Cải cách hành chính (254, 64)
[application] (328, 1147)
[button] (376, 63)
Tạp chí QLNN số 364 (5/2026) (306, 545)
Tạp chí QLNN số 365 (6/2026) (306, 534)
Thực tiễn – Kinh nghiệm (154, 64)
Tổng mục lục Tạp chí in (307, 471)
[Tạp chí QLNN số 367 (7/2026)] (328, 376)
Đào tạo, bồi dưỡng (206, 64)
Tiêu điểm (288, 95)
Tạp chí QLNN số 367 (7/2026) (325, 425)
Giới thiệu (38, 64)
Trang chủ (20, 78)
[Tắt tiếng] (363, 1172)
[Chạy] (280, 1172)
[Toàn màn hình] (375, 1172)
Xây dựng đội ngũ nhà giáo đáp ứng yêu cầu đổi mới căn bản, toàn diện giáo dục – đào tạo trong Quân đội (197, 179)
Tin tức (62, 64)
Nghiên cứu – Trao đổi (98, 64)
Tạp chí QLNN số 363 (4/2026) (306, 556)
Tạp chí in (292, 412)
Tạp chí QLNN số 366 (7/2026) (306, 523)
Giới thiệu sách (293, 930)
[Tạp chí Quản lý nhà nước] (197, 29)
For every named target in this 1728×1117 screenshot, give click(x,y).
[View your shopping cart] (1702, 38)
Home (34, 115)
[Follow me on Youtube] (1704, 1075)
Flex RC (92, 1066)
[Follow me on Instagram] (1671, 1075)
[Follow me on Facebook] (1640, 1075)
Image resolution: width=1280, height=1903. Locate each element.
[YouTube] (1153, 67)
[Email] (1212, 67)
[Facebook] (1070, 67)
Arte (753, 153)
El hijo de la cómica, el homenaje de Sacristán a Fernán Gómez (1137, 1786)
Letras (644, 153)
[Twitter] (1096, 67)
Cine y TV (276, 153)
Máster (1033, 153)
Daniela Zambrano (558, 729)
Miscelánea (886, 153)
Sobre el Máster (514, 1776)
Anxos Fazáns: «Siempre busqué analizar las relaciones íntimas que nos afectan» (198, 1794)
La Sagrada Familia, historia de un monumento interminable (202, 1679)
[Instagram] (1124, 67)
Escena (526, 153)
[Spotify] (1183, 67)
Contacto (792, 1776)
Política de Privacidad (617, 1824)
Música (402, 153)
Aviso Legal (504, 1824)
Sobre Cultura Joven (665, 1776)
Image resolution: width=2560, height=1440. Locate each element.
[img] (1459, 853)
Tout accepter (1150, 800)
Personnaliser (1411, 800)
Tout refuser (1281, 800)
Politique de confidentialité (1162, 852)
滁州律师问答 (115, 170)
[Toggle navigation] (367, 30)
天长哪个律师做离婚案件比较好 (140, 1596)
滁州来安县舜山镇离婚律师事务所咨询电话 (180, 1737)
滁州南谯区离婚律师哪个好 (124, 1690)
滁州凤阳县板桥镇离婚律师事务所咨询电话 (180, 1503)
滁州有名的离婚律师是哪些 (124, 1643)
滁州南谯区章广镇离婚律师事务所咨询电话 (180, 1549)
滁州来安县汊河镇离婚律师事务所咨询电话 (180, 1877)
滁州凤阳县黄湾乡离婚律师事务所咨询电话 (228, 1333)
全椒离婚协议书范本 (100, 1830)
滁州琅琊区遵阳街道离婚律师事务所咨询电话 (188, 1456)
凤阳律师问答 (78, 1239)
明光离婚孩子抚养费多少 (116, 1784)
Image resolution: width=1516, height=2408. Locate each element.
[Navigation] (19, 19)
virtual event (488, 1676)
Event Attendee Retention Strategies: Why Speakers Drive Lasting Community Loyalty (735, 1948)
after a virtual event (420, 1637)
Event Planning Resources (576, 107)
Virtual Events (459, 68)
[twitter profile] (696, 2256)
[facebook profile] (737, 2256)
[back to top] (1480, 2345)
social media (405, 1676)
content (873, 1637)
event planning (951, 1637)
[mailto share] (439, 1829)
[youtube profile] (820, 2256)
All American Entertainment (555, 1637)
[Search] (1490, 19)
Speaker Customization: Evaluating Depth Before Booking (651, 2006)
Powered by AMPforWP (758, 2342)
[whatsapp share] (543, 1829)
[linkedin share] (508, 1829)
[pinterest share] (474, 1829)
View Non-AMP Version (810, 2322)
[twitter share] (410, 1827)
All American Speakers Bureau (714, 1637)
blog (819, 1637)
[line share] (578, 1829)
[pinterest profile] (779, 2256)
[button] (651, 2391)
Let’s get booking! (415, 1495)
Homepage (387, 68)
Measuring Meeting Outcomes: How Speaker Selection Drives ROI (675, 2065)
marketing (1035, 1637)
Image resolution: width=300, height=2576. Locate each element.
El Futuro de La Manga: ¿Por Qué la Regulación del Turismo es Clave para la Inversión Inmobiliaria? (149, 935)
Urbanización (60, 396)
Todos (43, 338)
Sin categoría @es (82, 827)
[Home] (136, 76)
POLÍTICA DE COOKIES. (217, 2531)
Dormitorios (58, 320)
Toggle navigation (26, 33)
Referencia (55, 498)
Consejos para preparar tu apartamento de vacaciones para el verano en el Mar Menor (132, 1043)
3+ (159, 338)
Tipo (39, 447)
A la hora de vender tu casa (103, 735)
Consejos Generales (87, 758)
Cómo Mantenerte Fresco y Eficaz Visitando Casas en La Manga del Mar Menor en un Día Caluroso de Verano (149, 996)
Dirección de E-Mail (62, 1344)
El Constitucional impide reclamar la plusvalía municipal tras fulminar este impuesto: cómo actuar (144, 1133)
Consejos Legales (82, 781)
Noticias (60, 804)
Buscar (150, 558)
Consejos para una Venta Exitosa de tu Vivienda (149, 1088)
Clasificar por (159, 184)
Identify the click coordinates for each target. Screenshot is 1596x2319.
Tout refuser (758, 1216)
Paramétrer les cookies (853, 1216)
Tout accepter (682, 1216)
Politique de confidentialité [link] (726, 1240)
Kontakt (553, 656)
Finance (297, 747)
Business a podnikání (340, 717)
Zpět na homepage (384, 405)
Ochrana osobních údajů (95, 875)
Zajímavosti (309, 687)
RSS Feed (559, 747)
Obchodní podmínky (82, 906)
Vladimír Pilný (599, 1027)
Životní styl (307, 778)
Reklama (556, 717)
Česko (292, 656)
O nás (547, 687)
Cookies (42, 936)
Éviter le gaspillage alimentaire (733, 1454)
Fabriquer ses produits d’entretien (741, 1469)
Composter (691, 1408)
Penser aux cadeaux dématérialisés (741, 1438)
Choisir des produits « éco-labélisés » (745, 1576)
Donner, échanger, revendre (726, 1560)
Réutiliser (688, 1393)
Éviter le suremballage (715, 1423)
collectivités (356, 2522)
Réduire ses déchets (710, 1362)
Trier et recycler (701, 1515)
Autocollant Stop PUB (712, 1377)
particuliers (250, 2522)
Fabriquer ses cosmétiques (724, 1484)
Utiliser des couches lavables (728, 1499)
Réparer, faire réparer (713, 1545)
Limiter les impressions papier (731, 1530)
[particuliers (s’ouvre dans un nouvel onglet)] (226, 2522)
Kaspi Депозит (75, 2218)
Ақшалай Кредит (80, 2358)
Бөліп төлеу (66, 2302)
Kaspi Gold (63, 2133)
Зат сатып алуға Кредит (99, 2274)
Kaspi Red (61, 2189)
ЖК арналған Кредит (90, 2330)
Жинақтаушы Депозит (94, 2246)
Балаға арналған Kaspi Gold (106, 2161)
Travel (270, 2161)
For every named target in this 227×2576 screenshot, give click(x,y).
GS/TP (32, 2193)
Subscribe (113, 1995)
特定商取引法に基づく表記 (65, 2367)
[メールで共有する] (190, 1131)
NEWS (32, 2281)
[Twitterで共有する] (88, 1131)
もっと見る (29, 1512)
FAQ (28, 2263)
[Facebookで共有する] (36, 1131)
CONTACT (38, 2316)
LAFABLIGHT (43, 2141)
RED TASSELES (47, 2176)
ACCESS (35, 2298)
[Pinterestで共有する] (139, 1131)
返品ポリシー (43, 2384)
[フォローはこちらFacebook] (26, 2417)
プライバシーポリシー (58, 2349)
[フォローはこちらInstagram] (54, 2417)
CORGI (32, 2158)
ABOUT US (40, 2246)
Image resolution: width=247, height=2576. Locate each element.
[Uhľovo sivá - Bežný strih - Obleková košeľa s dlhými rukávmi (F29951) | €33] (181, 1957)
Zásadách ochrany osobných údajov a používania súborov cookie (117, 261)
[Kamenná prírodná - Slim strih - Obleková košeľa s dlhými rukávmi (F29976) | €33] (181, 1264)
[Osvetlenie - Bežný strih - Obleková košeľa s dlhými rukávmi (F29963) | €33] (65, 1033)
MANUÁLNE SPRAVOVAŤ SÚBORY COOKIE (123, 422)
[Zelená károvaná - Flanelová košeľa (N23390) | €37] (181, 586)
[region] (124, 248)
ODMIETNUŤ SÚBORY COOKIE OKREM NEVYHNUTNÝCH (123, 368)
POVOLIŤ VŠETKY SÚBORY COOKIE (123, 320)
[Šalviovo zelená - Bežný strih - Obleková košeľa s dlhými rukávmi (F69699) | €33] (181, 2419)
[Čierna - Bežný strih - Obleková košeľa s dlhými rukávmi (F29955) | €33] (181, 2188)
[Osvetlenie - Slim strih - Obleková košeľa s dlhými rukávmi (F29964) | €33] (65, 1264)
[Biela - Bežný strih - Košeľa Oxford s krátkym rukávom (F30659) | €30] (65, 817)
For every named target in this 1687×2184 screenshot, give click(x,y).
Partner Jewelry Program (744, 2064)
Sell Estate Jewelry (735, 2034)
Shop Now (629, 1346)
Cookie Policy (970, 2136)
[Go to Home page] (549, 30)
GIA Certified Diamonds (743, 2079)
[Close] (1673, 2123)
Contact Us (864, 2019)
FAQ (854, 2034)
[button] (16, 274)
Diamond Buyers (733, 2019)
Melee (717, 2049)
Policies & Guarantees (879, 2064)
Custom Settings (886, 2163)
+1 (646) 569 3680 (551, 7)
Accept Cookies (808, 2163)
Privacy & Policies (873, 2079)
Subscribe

○ ○ ○ ○ ○

YOUR INSTRUCTIONS: Could you restate word for word the lines above from the one containing "滁州琅琊区遵阳街道离婚律师事务所咨询电话 (188, 1456)" through the one containing "virtual event (488, 1676)", both included, and nothing else?

SOLUTION TO THIS TASK:
滁州琅琊区遵阳街道离婚律师事务所咨询电话 (188, 1456)
凤阳律师问答 (78, 1239)
明光离婚孩子抚养费多少 (116, 1784)
Image resolution: width=1516, height=2408. Locate each element.
[Navigation] (19, 19)
virtual event (488, 1676)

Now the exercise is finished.